A pilot is an experimental or preliminary test of your solution. It is small-scale and short-term and is used to help businesses understand how a full-scale deployment would work in practice. A successful pilot program allows businesses to understand the value of a solution while also working through any potential challenges before a large-scale roll out. A pilot is typically initiated with a Pilot Proposal which lists the objectives and details how the pilot will be executed along a time line and metrics for evaluating success.
- Lowers risk: By minimizing resource usage, the risk of failure is reduced. It also provides an opportunity to assess true performance through controlled live experiments.
- Makes ideas tangible: Running a pilot allows you to test your ideas and refine them before a large-scale rollout.
- Provides opportunity to learn: A pilot gives you an opportunity to confirm expected results. You can also test and measure the benefits of a proposed solution to help anticipate the impact of a full rollout.
- Improves solution: A pilot allows you to identify potential improvements in the solution or its implementation and enhances projections of the benefits from a full rollout.
- Stakeholder relations: A pilot can help increase stake-holder buy-in by being able to quickly deliver a version of the solution to a targeted segment of the client population.
A Pilot Plan involves the following steps:
- Defining Pilot Purpose & Goals:
- Specify what needs to be piloted and implemented.
- Define project benefits and objectives that the pilot should demonstrate.
- Pilot Scope:
- Use prioritization matrices to narrow the focus.
- Determine measurement size, boundaries, and realism factors.
- Specify when and where the pilots will occur.
- Timeline: Consider product availability, hardware resources, and service availability.
- Activities List: Align with the timeline and assess feasibility.
- Articulating Steps & Tasks: Define actions, owners, affected processes, and schedules.
- Conducting Pilots: Determine the duration required for understanding process stability.
- Result Tracking: Decide on tracking mechanisms.
- Useful Tools: Employ various tools like tree diagrams, flowcharts, and Gantt Charts.
- Budget and Resources:
- Identify necessary team members, equipment, and materials.
- Plan training and communications.
- Monitoring Plan: Define measurements, goals, and strategies for handling issues.
- Evaluation of Results: Prepare contingency plans and exit strategies.
- Issue Handling: Address disruptions and minimize their impact.
Run the Pilot
- Collect data on internal and external factors that may be influencing the process.
- Expose the pilot to as broad of a range of inputs and process conditions as possible.
After the Pilot
- Collect and Evaluate Pilot Results.
- Analyze the gaps between the predicted performance and the actual performance.

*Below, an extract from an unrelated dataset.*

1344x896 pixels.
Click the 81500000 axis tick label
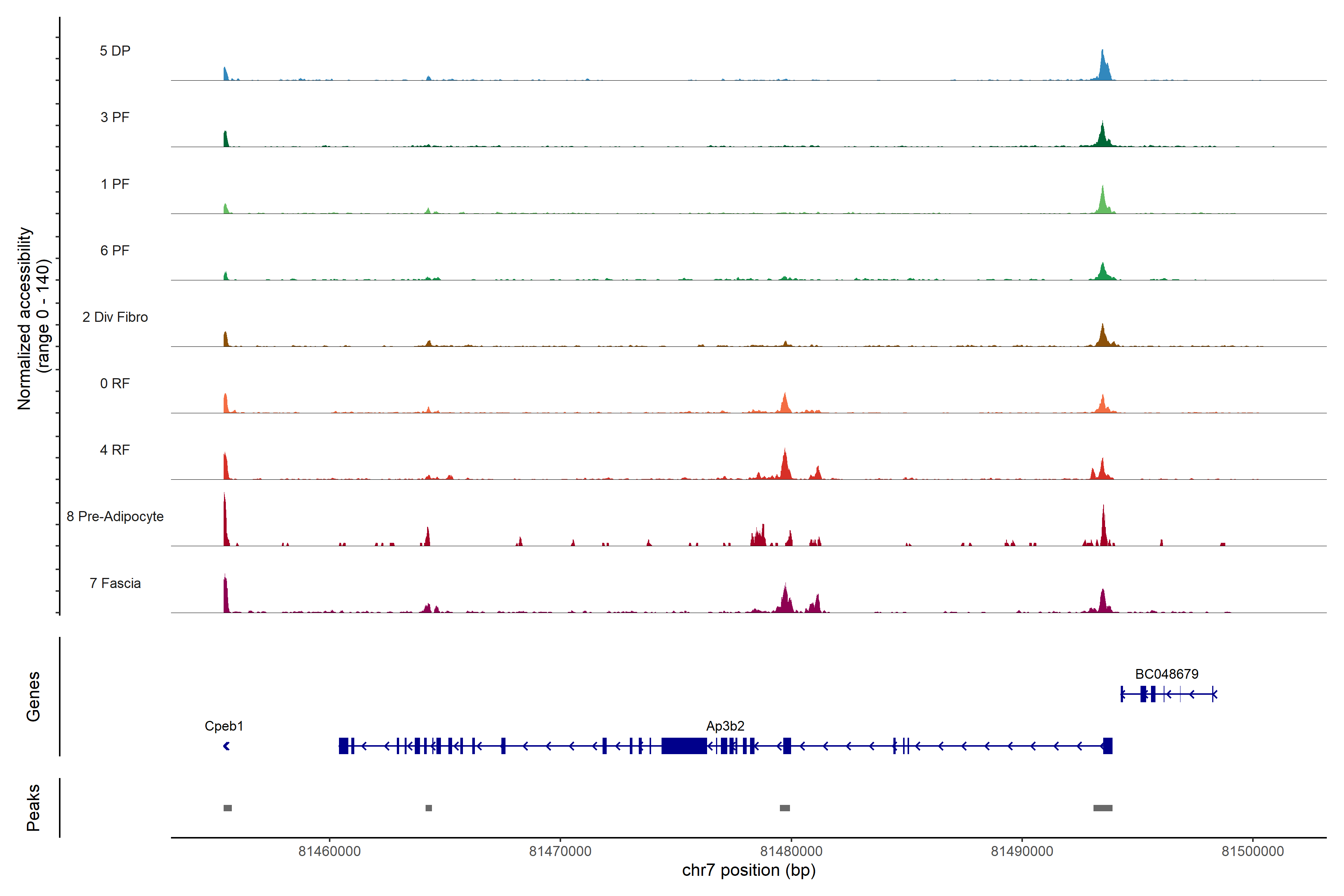(1253, 852)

- Root cause the gaps to determine why and if solution changes are needed.
- Analyze the pilot plan. What worked? What didn’t? What had to be added or changed?

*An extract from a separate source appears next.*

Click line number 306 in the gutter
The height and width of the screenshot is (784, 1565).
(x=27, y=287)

- Communicate Pilot Results
- Create a summary of the strategy used to pilot the solution and communicate the results achieved
- Solicit Stakeholder Feedback:
- Change management is a key part of project success. Soliciting feedback during stakeholder interviews gives you access to thoughts from those impacted by the project.
- Review the original stakeholder analysis to determine how/if anything has changed, and what you may want to do to address those results.